Stored items:
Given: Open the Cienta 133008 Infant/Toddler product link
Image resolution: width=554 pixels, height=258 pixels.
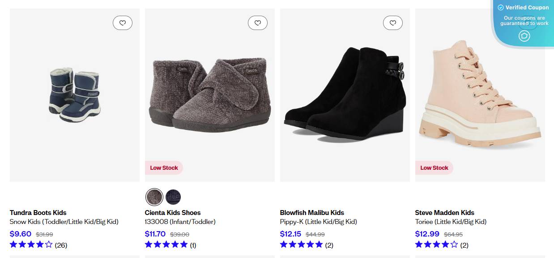Looking at the screenshot, I should 180,222.
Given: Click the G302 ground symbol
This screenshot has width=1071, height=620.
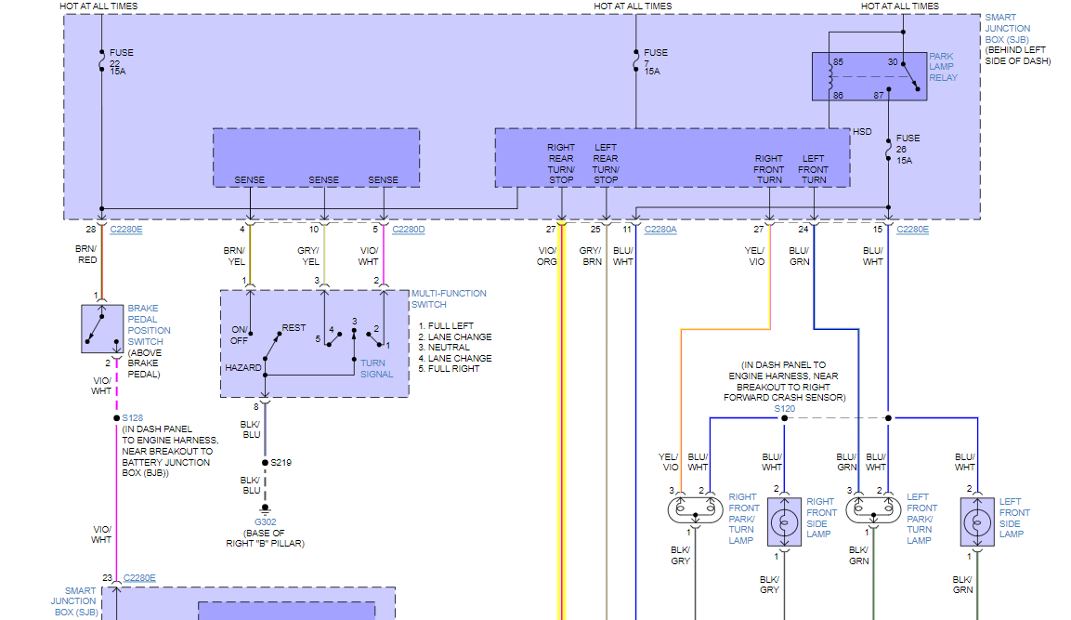Looking at the screenshot, I should (265, 508).
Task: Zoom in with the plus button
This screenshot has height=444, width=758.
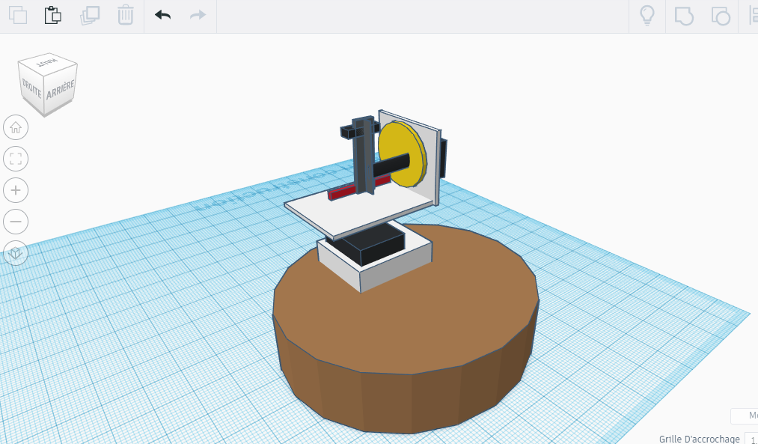Action: [x=16, y=190]
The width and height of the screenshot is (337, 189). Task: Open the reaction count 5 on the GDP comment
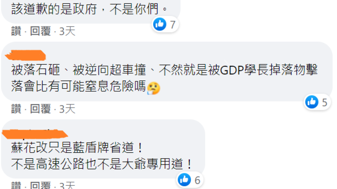[x=324, y=103]
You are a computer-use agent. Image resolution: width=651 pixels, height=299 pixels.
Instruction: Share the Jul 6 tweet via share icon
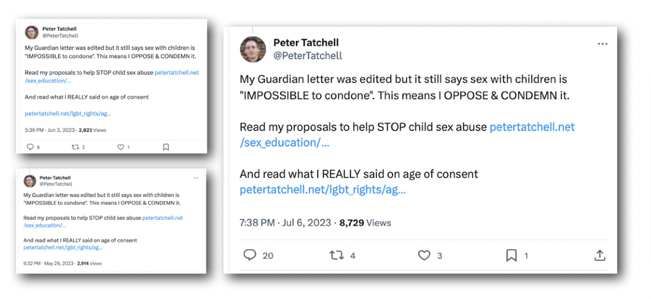click(x=599, y=255)
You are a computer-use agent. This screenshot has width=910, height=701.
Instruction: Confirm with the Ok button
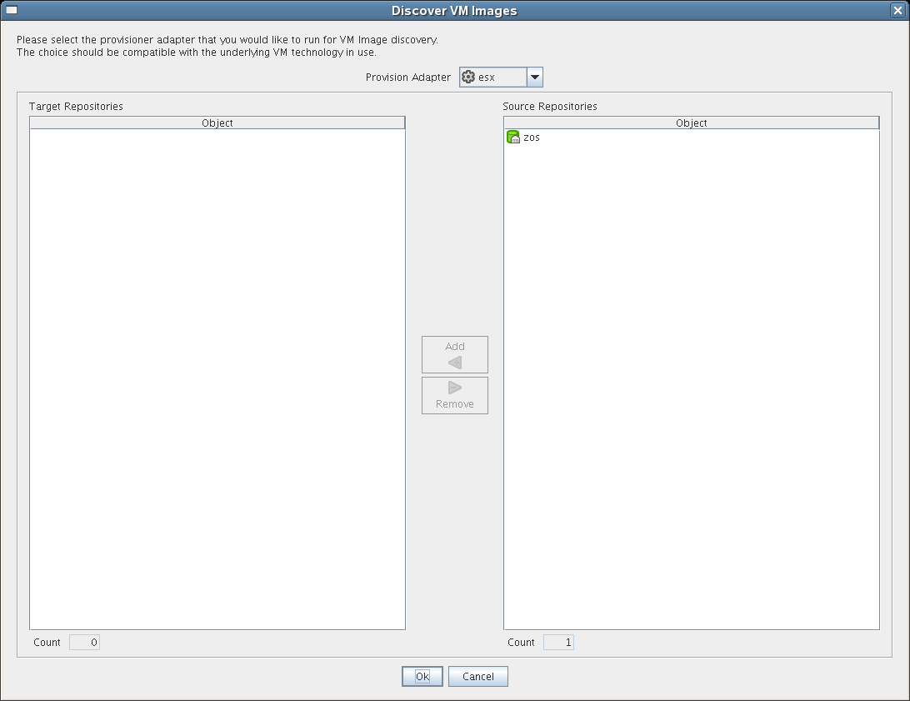pyautogui.click(x=423, y=677)
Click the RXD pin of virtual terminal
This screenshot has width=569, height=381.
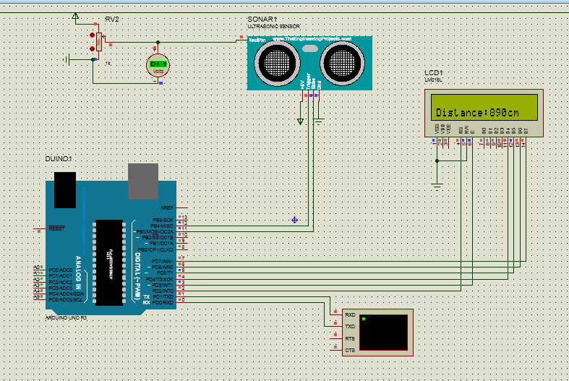(350, 314)
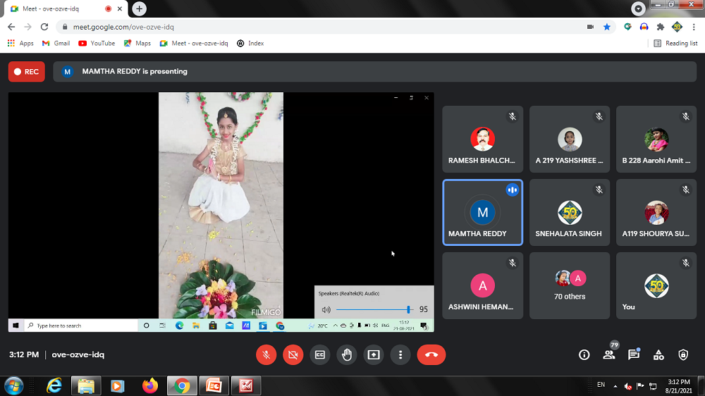Open a new browser tab
The width and height of the screenshot is (705, 396).
point(140,9)
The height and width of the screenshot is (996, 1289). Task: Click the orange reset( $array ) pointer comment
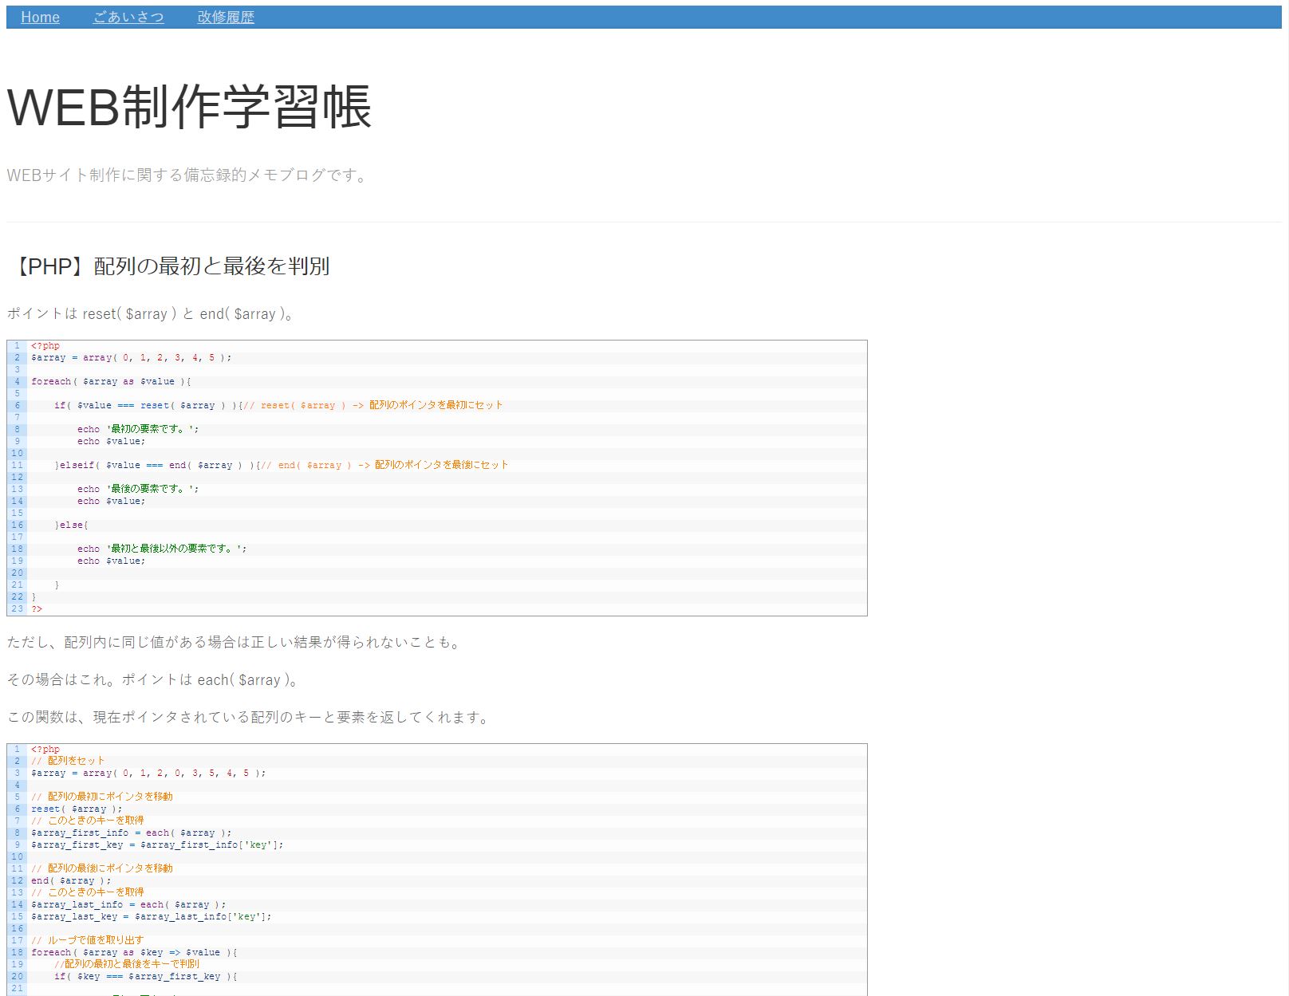[373, 405]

ACTIVITY: Quote every record above exactly, omitting any pictures they contain.

WRITTEN REPLY:
Given: Open the Cienta 133008 Infant/Toddler product link
Image resolution: width=554 pixels, height=258 pixels.
Looking at the screenshot, I should 180,222.
Given: Click the G302 ground symbol
This screenshot has width=1071, height=620.
Looking at the screenshot, I should (265, 508).
Task: Zoom in with the plus button
This screenshot has height=444, width=758.
Action: [x=16, y=190]
The width and height of the screenshot is (337, 189). Task: Open the reaction count 5 on the GDP comment
[x=324, y=103]
You are a computer-use agent. Image resolution: width=651 pixels, height=299 pixels.
Instruction: Share the Jul 6 tweet via share icon
click(x=599, y=255)
You are a computer-use agent. This screenshot has width=910, height=701.
Instruction: Confirm with the Ok button
pyautogui.click(x=423, y=677)
Click the RXD pin of virtual terminal
This screenshot has width=569, height=381.
(350, 314)
Open a new browser tab
The width and height of the screenshot is (705, 396).
point(140,9)
The height and width of the screenshot is (996, 1289). Task: Click the orange reset( $array ) pointer comment
[373, 405]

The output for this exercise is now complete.